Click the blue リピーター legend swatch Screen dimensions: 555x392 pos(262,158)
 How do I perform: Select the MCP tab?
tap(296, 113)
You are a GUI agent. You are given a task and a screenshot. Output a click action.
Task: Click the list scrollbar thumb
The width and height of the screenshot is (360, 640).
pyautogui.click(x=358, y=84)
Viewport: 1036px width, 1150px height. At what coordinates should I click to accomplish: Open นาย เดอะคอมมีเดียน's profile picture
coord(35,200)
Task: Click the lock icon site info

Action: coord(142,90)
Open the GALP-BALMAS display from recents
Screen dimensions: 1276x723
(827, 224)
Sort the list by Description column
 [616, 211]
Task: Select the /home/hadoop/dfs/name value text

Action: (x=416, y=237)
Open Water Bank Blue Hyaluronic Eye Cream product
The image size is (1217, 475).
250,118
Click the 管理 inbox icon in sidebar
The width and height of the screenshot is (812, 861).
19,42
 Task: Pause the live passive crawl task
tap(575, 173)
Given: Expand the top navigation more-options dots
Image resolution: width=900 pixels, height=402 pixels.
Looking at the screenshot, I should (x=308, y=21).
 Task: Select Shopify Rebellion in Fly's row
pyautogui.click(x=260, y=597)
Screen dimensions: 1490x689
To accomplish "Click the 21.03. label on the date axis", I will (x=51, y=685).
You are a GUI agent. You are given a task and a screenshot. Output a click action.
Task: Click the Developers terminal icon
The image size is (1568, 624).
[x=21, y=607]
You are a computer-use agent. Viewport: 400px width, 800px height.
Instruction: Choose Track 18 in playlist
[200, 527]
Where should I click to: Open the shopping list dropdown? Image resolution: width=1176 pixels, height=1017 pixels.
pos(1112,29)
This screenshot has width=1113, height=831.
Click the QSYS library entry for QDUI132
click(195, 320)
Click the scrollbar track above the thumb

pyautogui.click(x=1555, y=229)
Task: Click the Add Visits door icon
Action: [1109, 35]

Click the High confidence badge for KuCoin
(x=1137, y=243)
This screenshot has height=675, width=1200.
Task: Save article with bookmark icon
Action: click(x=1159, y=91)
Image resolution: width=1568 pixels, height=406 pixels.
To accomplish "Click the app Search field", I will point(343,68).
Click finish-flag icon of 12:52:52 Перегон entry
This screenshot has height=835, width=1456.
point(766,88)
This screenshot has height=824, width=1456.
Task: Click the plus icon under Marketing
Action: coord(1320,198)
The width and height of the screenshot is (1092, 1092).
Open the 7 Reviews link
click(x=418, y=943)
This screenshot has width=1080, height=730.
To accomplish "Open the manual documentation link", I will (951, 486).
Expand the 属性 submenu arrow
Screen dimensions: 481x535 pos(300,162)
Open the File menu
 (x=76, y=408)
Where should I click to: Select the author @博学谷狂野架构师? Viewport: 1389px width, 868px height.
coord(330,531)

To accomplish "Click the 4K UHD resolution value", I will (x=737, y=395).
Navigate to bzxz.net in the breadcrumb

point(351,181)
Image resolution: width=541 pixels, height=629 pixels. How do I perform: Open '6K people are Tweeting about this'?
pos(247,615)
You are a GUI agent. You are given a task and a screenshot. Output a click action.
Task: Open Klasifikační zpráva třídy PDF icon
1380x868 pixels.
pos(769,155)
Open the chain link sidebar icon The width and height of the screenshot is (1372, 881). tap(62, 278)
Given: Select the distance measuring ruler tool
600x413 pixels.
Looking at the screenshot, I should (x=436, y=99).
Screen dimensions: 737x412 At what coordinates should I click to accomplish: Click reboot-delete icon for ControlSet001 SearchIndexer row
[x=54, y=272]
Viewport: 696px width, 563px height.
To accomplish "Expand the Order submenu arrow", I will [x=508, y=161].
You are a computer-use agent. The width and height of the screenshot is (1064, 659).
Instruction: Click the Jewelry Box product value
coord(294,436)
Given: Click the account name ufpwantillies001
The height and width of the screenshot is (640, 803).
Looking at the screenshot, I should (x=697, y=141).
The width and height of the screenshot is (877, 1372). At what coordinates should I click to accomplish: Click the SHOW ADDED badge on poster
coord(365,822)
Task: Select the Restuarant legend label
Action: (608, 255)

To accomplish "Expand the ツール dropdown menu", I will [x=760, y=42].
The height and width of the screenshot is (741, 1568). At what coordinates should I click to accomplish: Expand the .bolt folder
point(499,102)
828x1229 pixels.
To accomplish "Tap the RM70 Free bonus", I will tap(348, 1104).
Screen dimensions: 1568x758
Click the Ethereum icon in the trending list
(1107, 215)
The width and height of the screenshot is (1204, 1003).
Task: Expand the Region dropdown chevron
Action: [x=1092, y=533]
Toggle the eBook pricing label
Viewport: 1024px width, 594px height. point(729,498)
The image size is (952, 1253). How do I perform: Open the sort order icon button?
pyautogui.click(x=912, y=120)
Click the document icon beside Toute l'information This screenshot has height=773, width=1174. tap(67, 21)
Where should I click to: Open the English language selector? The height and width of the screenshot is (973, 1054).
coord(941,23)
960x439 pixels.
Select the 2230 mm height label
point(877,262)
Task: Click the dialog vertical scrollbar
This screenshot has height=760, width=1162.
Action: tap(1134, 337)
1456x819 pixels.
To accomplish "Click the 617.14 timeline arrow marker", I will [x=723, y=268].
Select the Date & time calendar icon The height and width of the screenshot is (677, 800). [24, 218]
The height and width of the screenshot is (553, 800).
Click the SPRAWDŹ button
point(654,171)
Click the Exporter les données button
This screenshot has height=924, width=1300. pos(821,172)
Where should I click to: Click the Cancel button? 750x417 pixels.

● **Requirement**:
All the data is to be copied over exactly as it stands.

● **Finished exercise**:
Click the blue リピーター legend swatch Screen dimensions: 555x392 pos(262,158)
 How do I perform: Select the MCP tab?
tap(296, 113)
You are a GUI agent. You are given a task and a screenshot. Output a click action.
Task: Click the list scrollbar thumb
The width and height of the screenshot is (360, 640).
pyautogui.click(x=358, y=84)
Viewport: 1036px width, 1150px height. At what coordinates should I click to accomplish: Open นาย เดอะคอมมีเดียน's profile picture
coord(35,200)
Task: Click the lock icon site info

Action: coord(142,90)
Open the GALP-BALMAS display from recents
Screen dimensions: 1276x723
(827, 224)
Sort the list by Description column
 [616, 211]
Task: Select the /home/hadoop/dfs/name value text

Action: (x=416, y=237)
Open Water Bank Blue Hyaluronic Eye Cream product
The image size is (1217, 475).
250,118
Click the 管理 inbox icon in sidebar
The width and height of the screenshot is (812, 861).
19,42
 Task: Pause the live passive crawl task
tap(575, 173)
Given: Expand the top navigation more-options dots
Image resolution: width=900 pixels, height=402 pixels.
Looking at the screenshot, I should (x=308, y=21).
 Task: Select Shopify Rebellion in Fly's row
pyautogui.click(x=260, y=597)
Screen dimensions: 1490x689
To accomplish "Click the 21.03. label on the date axis", I will (x=51, y=685).
You are a GUI agent. You are given a task and a screenshot. Output a click action.
Task: Click the Developers terminal icon
The image size is (1568, 624).
[x=21, y=607]
You are a computer-use agent. Viewport: 400px width, 800px height.
Instruction: Choose Track 18 in playlist
[200, 527]
Where should I click to: Open the shopping list dropdown? Image resolution: width=1176 pixels, height=1017 pixels.
pos(1112,29)
This screenshot has width=1113, height=831.
Click the QSYS library entry for QDUI132
click(195, 320)
Click the scrollbar track above the thumb

pyautogui.click(x=1555, y=229)
Task: Click the Add Visits door icon
Action: [1109, 35]

Click the High confidence badge for KuCoin
(x=1137, y=243)
This screenshot has height=675, width=1200.
Task: Save article with bookmark icon
Action: click(x=1159, y=91)
Image resolution: width=1568 pixels, height=406 pixels.
To accomplish "Click the app Search field", I will point(343,68).
Click finish-flag icon of 12:52:52 Перегон entry
This screenshot has height=835, width=1456.
point(766,88)
This screenshot has height=824, width=1456.
Task: Click the plus icon under Marketing
Action: coord(1320,198)
The width and height of the screenshot is (1092, 1092).
Open the 7 Reviews link
click(x=418, y=943)
This screenshot has width=1080, height=730.
To accomplish "Open the manual documentation link", I will (951, 486).
Expand the 属性 submenu arrow
Screen dimensions: 481x535 pos(300,162)
Open the File menu
 (x=76, y=408)
Where should I click to: Select the author @博学谷狂野架构师? Viewport: 1389px width, 868px height.
coord(330,531)

To accomplish "Click the 4K UHD resolution value", I will (x=737, y=395).
Navigate to bzxz.net in the breadcrumb

point(351,181)
Image resolution: width=541 pixels, height=629 pixels. How do I perform: Open '6K people are Tweeting about this'?
pos(247,615)
You are a GUI agent. You are given a task and a screenshot. Output a click action.
Task: Open Klasifikační zpráva třídy PDF icon
1380x868 pixels.
pos(769,155)
Open the chain link sidebar icon The width and height of the screenshot is (1372, 881). tap(62, 278)
Given: Select the distance measuring ruler tool
600x413 pixels.
Looking at the screenshot, I should (x=436, y=99).
Screen dimensions: 737x412 At what coordinates should I click to accomplish: Click reboot-delete icon for ControlSet001 SearchIndexer row
[x=54, y=272]
Viewport: 696px width, 563px height.
To accomplish "Expand the Order submenu arrow", I will [x=508, y=161].
You are a computer-use agent. The width and height of the screenshot is (1064, 659).
Instruction: Click the Jewelry Box product value
coord(294,436)
Given: Click the account name ufpwantillies001
The height and width of the screenshot is (640, 803).
Looking at the screenshot, I should (x=697, y=141).
The width and height of the screenshot is (877, 1372). At what coordinates should I click to accomplish: Click the SHOW ADDED badge on poster
coord(365,822)
Task: Select the Restuarant legend label
Action: (608, 255)

To accomplish "Expand the ツール dropdown menu", I will [x=760, y=42].
The height and width of the screenshot is (741, 1568). At what coordinates should I click to accomplish: Expand the .bolt folder
point(499,102)
828x1229 pixels.
To accomplish "Tap the RM70 Free bonus", I will tap(348, 1104).
Screen dimensions: 1568x758
Click the Ethereum icon in the trending list
(1107, 215)
The width and height of the screenshot is (1204, 1003).
Task: Expand the Region dropdown chevron
Action: [x=1092, y=533]
Toggle the eBook pricing label
Viewport: 1024px width, 594px height. point(729,498)
The image size is (952, 1253). How do I perform: Open the sort order icon button?
pyautogui.click(x=912, y=120)
Click the document icon beside Toute l'information This screenshot has height=773, width=1174. tap(67, 21)
Where should I click to: Open the English language selector? The height and width of the screenshot is (973, 1054).
coord(941,23)
960x439 pixels.
Select the 2230 mm height label
point(877,262)
Task: Click the dialog vertical scrollbar
This screenshot has height=760, width=1162.
Action: tap(1134, 337)
1456x819 pixels.
To accomplish "Click the 617.14 timeline arrow marker", I will [x=723, y=268].
Select the Date & time calendar icon The height and width of the screenshot is (677, 800). [24, 218]
The height and width of the screenshot is (553, 800).
Click the SPRAWDŹ button
point(654,171)
Click the Exporter les données button
This screenshot has height=924, width=1300. pos(821,172)
Where should I click to: Click the Cancel button? 750x417 pixels.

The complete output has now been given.